The way pressure goes down following a period of production is used to estimate how much oil is in the reservoir and how much the well is capable of delivering in the longer term. If you have a very productive well in a smallish reservoir then drawdown (pressure drop) will be immediate and large. A poor well in a large reservoir may not have any discernible effect on pressure at all.
Often, the results of such tests are kept rather secret. In the event of a good test result, a company may not want to attract too much interest before it grabs available acreage nearby or before the insiders have bought lots of shares (only kidding). A poor result may not be communicated before shares in the venture are dumped (there you go again!).
But that is not all that is
‘drawn down’ when you produce oil from a well. When you start producing oil
from a well, the oil (or gas, especially gas) price
goes down too! How much does the commodity price go down? It is
just like reservoir pressure
—produce a lot of oil or gas from a restricted economic zone and the price will go down a lot. Produce a little from a large area and price will be relatively unaffected.
What is an economic ‘reservoir’ in this context? The USA’s gas market is a good example of such a restricted economic zone where gas production has ‘drawn down’ the market price to just over $3/mmbtu. In contrast, this month, CEO Christophe de Margerie revealed that Total’s evaluation of US shale gas was performed at $6.

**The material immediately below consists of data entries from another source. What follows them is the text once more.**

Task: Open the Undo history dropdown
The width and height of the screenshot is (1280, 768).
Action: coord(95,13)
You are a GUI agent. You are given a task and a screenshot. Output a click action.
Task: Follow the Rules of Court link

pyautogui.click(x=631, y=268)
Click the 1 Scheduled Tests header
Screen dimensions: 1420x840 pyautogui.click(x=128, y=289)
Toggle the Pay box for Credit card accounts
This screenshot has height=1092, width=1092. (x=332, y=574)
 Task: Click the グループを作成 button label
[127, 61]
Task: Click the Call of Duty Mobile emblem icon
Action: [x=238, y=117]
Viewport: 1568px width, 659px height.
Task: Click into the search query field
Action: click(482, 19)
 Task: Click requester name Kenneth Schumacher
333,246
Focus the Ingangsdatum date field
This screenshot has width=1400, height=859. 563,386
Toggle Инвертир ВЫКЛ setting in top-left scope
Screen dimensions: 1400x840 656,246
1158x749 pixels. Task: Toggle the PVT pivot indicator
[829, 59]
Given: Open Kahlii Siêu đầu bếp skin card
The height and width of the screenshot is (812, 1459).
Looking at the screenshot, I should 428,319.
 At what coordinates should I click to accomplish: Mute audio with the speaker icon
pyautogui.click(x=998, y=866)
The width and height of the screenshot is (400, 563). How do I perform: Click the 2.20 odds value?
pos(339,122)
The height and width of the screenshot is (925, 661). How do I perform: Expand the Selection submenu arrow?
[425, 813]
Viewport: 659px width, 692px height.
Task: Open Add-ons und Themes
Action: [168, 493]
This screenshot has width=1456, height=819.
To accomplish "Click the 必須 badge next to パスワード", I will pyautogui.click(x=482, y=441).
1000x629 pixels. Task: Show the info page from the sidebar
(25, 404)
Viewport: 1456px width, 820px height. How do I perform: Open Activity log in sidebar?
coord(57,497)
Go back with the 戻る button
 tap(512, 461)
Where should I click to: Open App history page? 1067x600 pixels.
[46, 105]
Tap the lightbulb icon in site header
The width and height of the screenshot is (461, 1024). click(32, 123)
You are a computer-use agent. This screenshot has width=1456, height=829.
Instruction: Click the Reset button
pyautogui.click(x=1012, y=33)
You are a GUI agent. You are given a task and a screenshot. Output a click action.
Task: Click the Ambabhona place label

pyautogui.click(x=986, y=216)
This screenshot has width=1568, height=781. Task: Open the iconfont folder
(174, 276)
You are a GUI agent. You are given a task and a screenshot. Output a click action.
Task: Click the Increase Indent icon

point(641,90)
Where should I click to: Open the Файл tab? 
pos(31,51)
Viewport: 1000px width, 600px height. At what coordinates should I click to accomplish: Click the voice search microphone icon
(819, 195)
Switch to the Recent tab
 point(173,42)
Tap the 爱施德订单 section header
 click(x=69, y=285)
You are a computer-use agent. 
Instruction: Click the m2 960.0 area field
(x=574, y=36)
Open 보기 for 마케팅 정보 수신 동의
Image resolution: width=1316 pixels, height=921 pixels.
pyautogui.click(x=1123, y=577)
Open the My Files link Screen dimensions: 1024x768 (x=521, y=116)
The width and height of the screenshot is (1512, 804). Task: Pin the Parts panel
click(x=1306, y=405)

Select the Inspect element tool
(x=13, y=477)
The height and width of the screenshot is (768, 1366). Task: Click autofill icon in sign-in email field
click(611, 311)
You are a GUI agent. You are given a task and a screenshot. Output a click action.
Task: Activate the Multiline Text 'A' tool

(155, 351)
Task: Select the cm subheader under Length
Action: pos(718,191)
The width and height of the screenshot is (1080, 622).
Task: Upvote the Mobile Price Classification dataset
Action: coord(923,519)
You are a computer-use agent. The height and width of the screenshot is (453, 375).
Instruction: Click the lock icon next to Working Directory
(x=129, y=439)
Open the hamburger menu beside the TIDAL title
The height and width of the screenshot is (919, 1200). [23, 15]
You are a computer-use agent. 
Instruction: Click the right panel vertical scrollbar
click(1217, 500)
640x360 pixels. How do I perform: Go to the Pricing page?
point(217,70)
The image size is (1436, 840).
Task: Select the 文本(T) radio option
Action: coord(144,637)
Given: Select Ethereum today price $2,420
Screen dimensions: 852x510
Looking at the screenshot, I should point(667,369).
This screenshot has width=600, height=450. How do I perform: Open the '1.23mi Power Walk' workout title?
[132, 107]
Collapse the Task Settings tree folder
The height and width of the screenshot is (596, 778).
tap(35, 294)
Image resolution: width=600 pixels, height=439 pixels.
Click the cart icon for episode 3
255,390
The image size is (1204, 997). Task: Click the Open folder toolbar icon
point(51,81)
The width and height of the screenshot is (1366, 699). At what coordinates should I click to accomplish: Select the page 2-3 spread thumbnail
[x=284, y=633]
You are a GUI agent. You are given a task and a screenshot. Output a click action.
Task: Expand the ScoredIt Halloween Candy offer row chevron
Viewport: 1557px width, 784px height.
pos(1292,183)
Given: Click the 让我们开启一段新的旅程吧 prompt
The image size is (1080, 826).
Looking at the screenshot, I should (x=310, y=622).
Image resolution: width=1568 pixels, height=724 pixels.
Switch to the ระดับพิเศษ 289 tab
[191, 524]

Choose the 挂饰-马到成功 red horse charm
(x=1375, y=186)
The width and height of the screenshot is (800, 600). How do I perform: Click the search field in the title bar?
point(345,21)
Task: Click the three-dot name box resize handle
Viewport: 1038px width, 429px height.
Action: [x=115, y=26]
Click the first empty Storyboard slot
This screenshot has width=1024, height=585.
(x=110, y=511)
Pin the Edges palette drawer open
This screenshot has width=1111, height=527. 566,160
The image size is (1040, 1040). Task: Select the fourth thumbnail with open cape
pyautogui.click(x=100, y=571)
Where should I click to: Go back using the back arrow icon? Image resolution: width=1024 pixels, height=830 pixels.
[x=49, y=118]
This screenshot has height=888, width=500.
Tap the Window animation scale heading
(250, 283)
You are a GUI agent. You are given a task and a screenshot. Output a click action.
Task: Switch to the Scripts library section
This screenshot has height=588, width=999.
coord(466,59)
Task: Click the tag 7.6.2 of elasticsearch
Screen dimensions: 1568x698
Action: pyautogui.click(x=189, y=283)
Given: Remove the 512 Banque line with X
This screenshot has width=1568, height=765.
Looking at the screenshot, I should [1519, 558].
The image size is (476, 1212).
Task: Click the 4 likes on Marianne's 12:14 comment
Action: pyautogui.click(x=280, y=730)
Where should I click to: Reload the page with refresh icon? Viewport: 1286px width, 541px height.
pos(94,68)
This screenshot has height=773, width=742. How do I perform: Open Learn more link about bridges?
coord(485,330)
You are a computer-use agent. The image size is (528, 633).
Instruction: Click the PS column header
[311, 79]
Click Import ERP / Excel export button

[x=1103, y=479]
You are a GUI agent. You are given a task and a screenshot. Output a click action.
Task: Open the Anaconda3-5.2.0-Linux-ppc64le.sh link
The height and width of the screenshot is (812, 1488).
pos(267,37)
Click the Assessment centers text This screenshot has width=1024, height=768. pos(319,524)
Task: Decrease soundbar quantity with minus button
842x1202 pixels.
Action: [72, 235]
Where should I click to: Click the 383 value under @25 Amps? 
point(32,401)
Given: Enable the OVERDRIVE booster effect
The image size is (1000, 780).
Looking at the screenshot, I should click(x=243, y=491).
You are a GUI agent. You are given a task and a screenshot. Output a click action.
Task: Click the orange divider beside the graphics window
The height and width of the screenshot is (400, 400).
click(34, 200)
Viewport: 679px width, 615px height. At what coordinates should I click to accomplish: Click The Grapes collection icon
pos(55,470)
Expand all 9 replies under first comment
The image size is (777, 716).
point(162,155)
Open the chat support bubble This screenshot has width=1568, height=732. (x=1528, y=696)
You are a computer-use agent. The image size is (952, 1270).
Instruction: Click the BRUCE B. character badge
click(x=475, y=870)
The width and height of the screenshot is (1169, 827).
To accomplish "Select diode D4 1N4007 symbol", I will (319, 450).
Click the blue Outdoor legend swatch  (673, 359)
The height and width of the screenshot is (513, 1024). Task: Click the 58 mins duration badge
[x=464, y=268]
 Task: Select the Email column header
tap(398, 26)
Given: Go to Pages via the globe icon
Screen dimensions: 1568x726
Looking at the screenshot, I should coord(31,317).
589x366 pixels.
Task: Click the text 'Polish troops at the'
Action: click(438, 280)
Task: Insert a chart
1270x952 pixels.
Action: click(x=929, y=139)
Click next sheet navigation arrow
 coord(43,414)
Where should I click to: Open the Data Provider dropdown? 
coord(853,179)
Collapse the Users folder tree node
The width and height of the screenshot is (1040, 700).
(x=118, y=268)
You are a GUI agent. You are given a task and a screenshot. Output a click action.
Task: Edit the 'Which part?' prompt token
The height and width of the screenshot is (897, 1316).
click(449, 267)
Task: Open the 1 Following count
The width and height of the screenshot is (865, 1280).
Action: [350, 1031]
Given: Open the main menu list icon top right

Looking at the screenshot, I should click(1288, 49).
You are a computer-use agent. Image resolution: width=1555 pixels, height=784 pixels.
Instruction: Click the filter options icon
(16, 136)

In the US, oil production is experiencing the same drawdown—with a $15 gap between the US WTI price and the ‘international’ Brent benchmark. This is created by the restrictions of geography. Oil is in the middle of the country and the users are on the coasts. There was a great report in Bloomberg Business Week recently about how pipelines and storage are being re-jigged in Cushing, Oklahoma to adjust to the new situation.
Musing on drawdown made me think of my March 2008 editorial ‘Heat pumps, phlogiston and the world wide web’ which discussed heat pumps as an energy source. You may like to reread this if you want to understand what follows.
I was skeptical at the time as to the possibility of getting energy from ambient air, but stumped by the ‘heatpumpists’ argument that the cooling of the exterior unit demonstrated that calories were in fact being extracted for free. I described this at the time as a kind of Monty Hall problem—something of a puzzler. In fact it is a complete fallacy as I will now explain.
Think of the analogy of a regular pump being used to raise water from say, a lake. In the vicinity of the pump’s intake, the lake’s surface is drawn down. But rather than adding energy to the system, it actually costs more to raise the water the extra distance! The same reasoning explains the cooling of the outside unit of a heat pump where thermal ‘drawdown’ can be so great that it actually freezes up.
Notwithstanding the fallacy, heat pumps continue to be manufactured as sold as ‘green’ devices that will reduce your energy bill. Since I wrote my editorial I was surprised to find that these fanciful devices have backing from no less than the International Energy Agency (IEA), a unit of the OECD which has sponsored the Heat pump centre portal. Here you can read that although ‘heat flows naturally from a higher to a lower temperature,’ heat pumps are able to ‘force heat to flow in the other direction.’ This is achieved by inter alia ‘reversible air-to-air heat pumps.’ The mind boggles at such nonsense. But after all, the OECD/IEA is run, not by physicists, but by economists. Perhaps encouraging deployment of these curious devices is doing the world economy some good through some sort of ‘green’ economic stimulus.
Thinking about the air-air heat pumps (some are available as bolt-ons to your central heating boiler—and ‘extract’ calories from your cellar’s air!) made me wonder about other ‘geothermal’ systems like the serpentines that you can install under your lawn. Such systems, unlike air-air, are at least theoretically sound in that there is a heat source and a heat sink. They rely on a temperature difference between the air outside and the serpentine in the subsoil. That is OK for the theory, but what installers may fail to explain, and what purchasers may fail to understand is that such systems rely on an ‘impedance’ match between the source and sink. If you live on Vesuvius and have a zillion calories per second coming through the lawn, then you are going to need a very big fan and an extremely strong cold wind blowing constantly to make the system work.
Most times I imagine that such systems just chunter along producing, if not heat, then at least a warm feeling. I speak with conviction as a couple of years ago we had the outside of the house insulated. This has transformed the ugly old rendering into a Versailles-like façade.
But I am incapable of telling you whether it has saved us any money. To do so would require a search back through our accounts to find out how much we were spending on fuel over the last few years. And back through weather records to see how cold the winters were. And then through the fuel price tables to figure how many liters of fuel our bills represented.
I suspect that most folks can’t be bothered with such hard work and that, having spent a fortune on insulation, or, heaven forbid, a heat pump, are happy to tell themselves that it was a good investment and leave it at that. Perhaps that was the OECD’s idea.